Context: India’s crop protection chemical industry is undergoing a significant transformation, marked by the rapid growth of the herbicide segment.
Relevance of the Topic: Prelims: Crop protection chemicals (insecticides, fungicides, herbicides), Agricultural labour trends.
Crop Protection Chemicals
- Crop protection chemicals, commonly known as pesticides are substances used to protect crops from:
- Insects (insecticides) E.g., White-backed plant hopper in paddy.
- Fungal diseases (fungicides) E.g., Blast and sheath blight in rice.
- Weeds (herbicides) Unwanted plants that compete with crops for resources.
- These chemicals ensure improved crop health, higher productivity, and reduced input losses.
Current Market Snapshot
- Total Organised Market Size : ₹24,500 crore (approx.)
- Segment-wise Breakdown :
- Insecticides ₹10,700 crore
- Herbicides ₹8,200 crore
- Fungicides ₹5,600 crore
- Herbicides are the fastest-growing segment, with over 10% annual growth, driven by labour shortages and evolving agricultural practices.
- The market is heavily dominated by multinational corporations, with limited domestic presence: Bayer (15%, Germany), Syngenta and ADAMA, both owned by China’s Sinochem, Corteva (USA) etc.
- However, the herbicide segment has Indian players too, such as Dhanuka Agritech (estimated 6% share) and Crystal Crop Protection Ltd.

Why is the usage of Herbicides booming?
- Labour Shortage and Rising Wages:
- Manual weeding is time-intensive (8-10 hours/acre).
- Labour costs have risen from ₹326.2 (2019) to ₹447.6 (2024).
- Availability of rural labour for strenuous manual work is declining.
- Limitations of Mechanical Weeders: Power weeders are not effective in densely planted or deep-rooted weed areas.
- Herbicides as Labour-saving Technology: Like tractors and harvesters, herbicides are seen as substitutes for manual labour.
- Cost Comparison: Manual weeding (₹2,000+ per acre) is comparatively more expensive than using chemical herbicide (E.g., Sikosa): ₹850-900 per acre.
- Changing Patterns in Herbicide Usage
- Traditional Practice: Post-emergent application – applied after weeds appear.
- New Trend: Pre-emergent herbicides - Prevent weeds from sprouting.
- Early post-emergent: Target weeds at early crop growth stage.
- Pre-emergent herbicides account for ₹550 crore in ₹1,500 crore paddy herbicide market and 20% of ₹1,000 crore wheat herbicide market
This preventive approach marks a shift from reactive farming to strategic input use.
Challenges & Concerns:
- Multinational Monopoly: Unlike seeds and fertilisers (where Indian public/private players exist), the pesticide industry remains largely foreign-dominated.
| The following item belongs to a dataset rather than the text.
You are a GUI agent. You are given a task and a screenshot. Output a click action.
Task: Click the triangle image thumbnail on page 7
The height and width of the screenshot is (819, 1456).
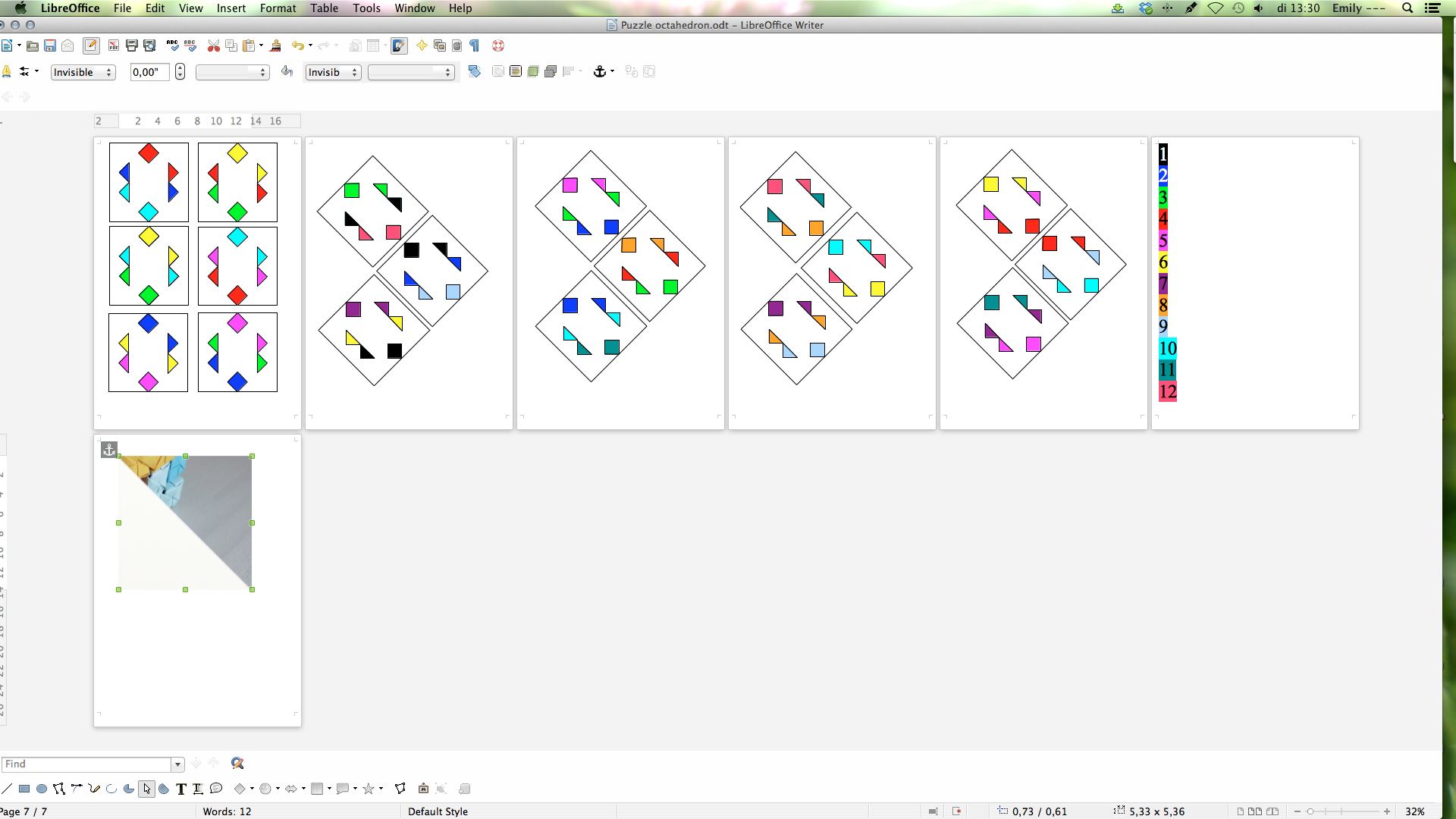point(186,521)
Sinochem Holdings Corporation (China) owns Syngenta & ADAMA; India lacks a comparable domestic giant.
- Dependence on Imports: Heavy reliance on imported active ingredients and technologies. Need to strengthen indigenous R&D in crop chemistry.
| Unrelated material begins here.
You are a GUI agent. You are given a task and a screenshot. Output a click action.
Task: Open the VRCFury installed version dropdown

- Ecological Risks: Misuse of herbicides can harm non-target species, contaminate soil and water.Growing concerns about Paraquat toxicity and herbicide-resistant weeds.
Way Forward
- Encourage indigenous innovation in agri-chemicals.
- Incentivise public-private partnerships for research in biopesticides and sustainable crop protection.
- Promote judicious use of herbicides with farmer education and regulation.
India’s pesticide market is shifting towards herbicides due to labour shortages and cost efficiency. While MNCs dominate, Indian firms are gaining ground through innovation. Strengthening local R&D and ensuring environmental safety are key to sustainable growth.